- [Passage]
• • •

Mathieu, 25 ans, aspire depuis toujours à devenir un auteur reconnu. Un rêve qui lui semble inaccessible car, malgré tous ses efforts, il n’a jamais réussi à être édité. En attendant, il gagne sa vie en travaillant chez son oncle qui dirige une société de déménagement. Son destin bascule le jour où il tombe, par hasard, sur le manuscrit d’un vieil homme solitaire qui vient de décéder. Mathieu hésite avant de s’en emparer et de signer le texte de son nom...un texte fort, à l'évidence, qui relate la vie d'un militaire dans les années 56/60 lors de la guerre d'Algérie. Devenu d'un coup de baguette magique le centre d'intérêt de la littérature française, couronné, dès ce premier ouvrage, du prix Renaudot, mais incapable de se construire et pas davantage de construire son prochain livre, Mathieu ne se sent jamais à la bonne place. D'ailleurs une place, en a-t-il seulement une et laquelle ? En cela le film est d'une structure narrative d'une étonnante efficacité, nous révélant, au fil des scènes, comment l'anti-héros est peu à peu rattrapé par la fatalité qu'il a contribué à mettre en place. Alors que l’attente autour de son second roman devient chaque jour plus pressante, l'auteur plonge dans une spirale mensongère et criminelle irréversible afin de préserver à tout prix son secret.

• • •

- [Données sources]
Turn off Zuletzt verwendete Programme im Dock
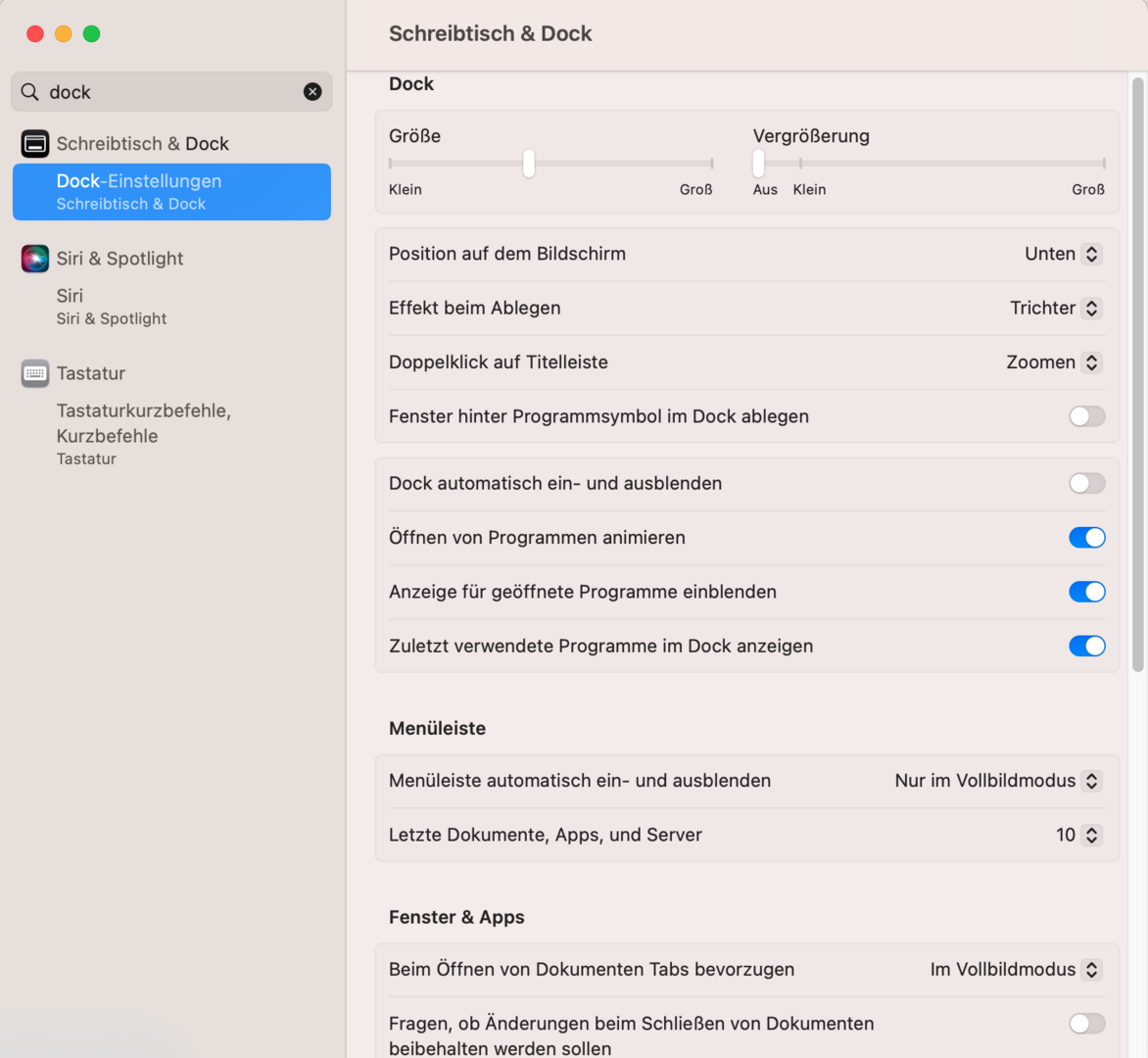 (1086, 647)
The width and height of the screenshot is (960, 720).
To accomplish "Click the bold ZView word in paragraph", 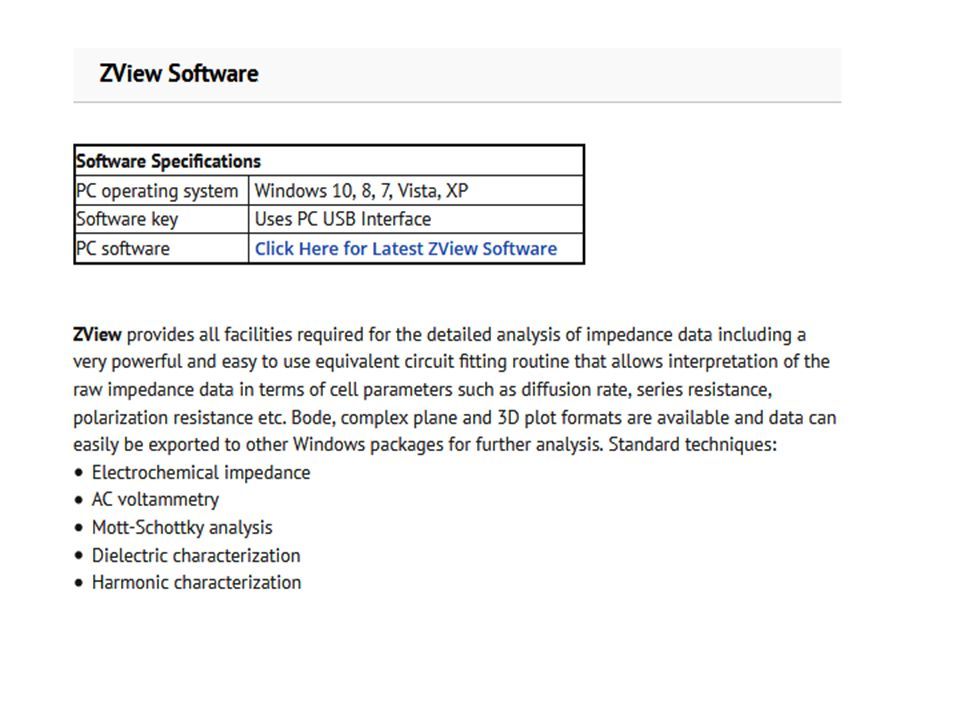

• • •

- [Consigne]
Indiquez le prix littéraire que Mathieu remporte dès son premier ouvrage, d'après le passage.

- [Résultat de l'exercice]
Le prix Renaudot.